High-grade serous pelvic carcinomas have a high rate of TP53 mutations (50–80%)2025. Fallopian tubes from women with and without BRCA1/2 mutations have recently been found to contain clusters of epithelial cells with immunostaining for p53, called “p53 signatures”26, 27. These foci of p53 positive cells have been shown to contain TP53 mutations26 and have been hypothesized to represent precursor lesions to high-grade serous carcinomas2630. Interestingly, fallopian tubes from control women have been found to have a similar rate of p53 foci as BRCA1/2 mutation carriers, despite their much lower risk of ovarian carcinoma26, 27. If p53 foci are the site of later neoplastic proliferation, there should be other molecular alterations that distinguish these foci in normal and high risk women.
The purpose of this study was to characterize the molecular events that differentiate fallopian tube epithelium in women with and without BRCA1/2 mutations. We examined expression of p53 and Ki-67 (a protein used as a marker for cellular proliferation)31 in histologically normal fallopian tube epithelium from normal-risk controls, women with BRCA1/2 mutations who have undergone risk-reducing salpingo-oophorectomy (RRSO), and women with BRCA1/2 mutations who have developed overt gynecologic carcinomas. Furthermore, we characterized proliferation and expression of regulators of the cell cycle (Ki-67, p27, and p21) within p53 foci in tubal epithelium to define molecular alterations that could impact neoplastic potential in the p53 foci of high-risk women.

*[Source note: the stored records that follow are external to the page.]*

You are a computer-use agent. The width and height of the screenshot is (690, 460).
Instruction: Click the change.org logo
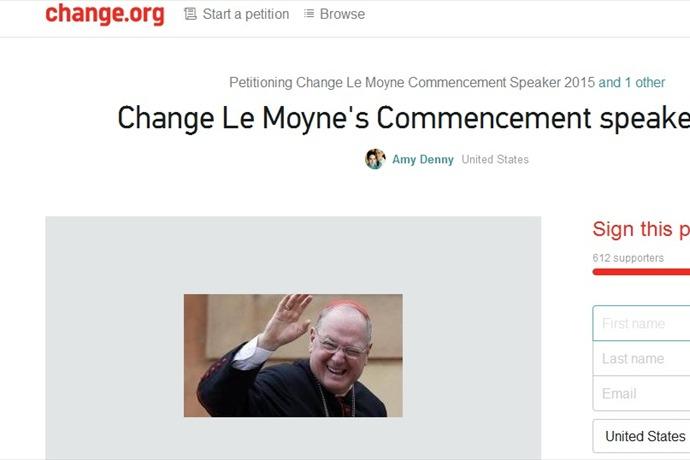click(x=105, y=13)
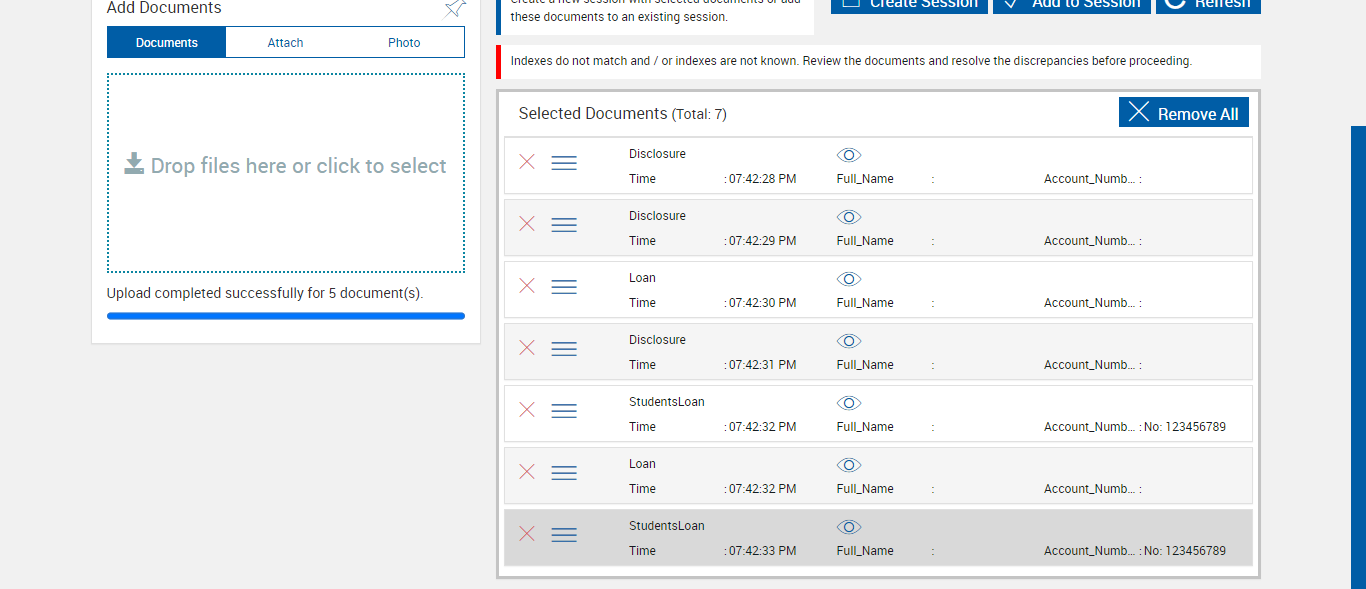Click the drop files upload area
This screenshot has width=1366, height=589.
point(286,172)
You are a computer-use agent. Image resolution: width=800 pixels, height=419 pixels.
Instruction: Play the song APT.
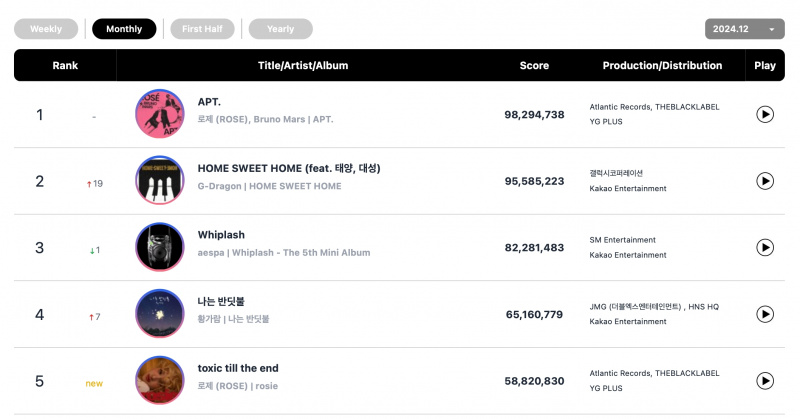(x=765, y=114)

We examined cases of tubal neoplasia and non-neoplastic p53 foci for loss of heterozygosity at the known BRCA1/2 mutation to define the molecular progression of these lesions. From these data we are able to add significant detail to a model for the molecular pathogenesis of hereditary ovarian carcinoma.
Formalin-fixed, paraffin embedded specimens and clinical information were obtained through the University of Washington Gynecologic Oncology Tissue Bank, as approved by the Human Subjects Committee of the Institutional Review Board. One block from each fallopian tube was chosen that included distal fallopian tube. Tubal sections were obtained from 31 women with BRCA1 (23) and BRCA2 (8) associated ovarian, primary peritoneal, or tubal carcinoma (BRCA CA) and 89 women with BRCA1 (56) and BRCA2 (33) mutations that had undergone RRSO. Controls consisted of 61 women undergoing benign gynecological surgery and 26 women who underwent salpingo-oophorectomy with negative testing for BRCA1/2 mutations (including full DNA sequencing and comprehensive rearrangement testing). Fallopian tubes from all groups except BRCA CA were completely serially sectioned as part of prospective studies specifically examining the fallopian tube. Clinical data included age, presence of BRCA1/2 mutations, type of malignancy, stage, grade, and histology.
Immunohistochemistry
Paraffin sections were deparaffinized, rehydrated, and endogenous peroxidases blocked. Heat-mediated antigen retrieval was performed in a citrate buffer (Antigen Unmasking Solution, Vector Labs). Slides were treated with mouse monoclonal antibodies (Dako; Copenhagen, Denmark) against p53 (DO-7, diluted 1:500), Ki-67 (MIB-1, diluted 1:100), p27 (Anti-Kip1, 1:500, Transduction Labs), and p21 (WAF1, 1:100, Cal-Biochem). After secondary antibody with horseradish peroxidase (anti-mouse, Vector labs), sections were stained in DAB and counterstained with hematoxylin. Negative and positive controls were assessed for each run.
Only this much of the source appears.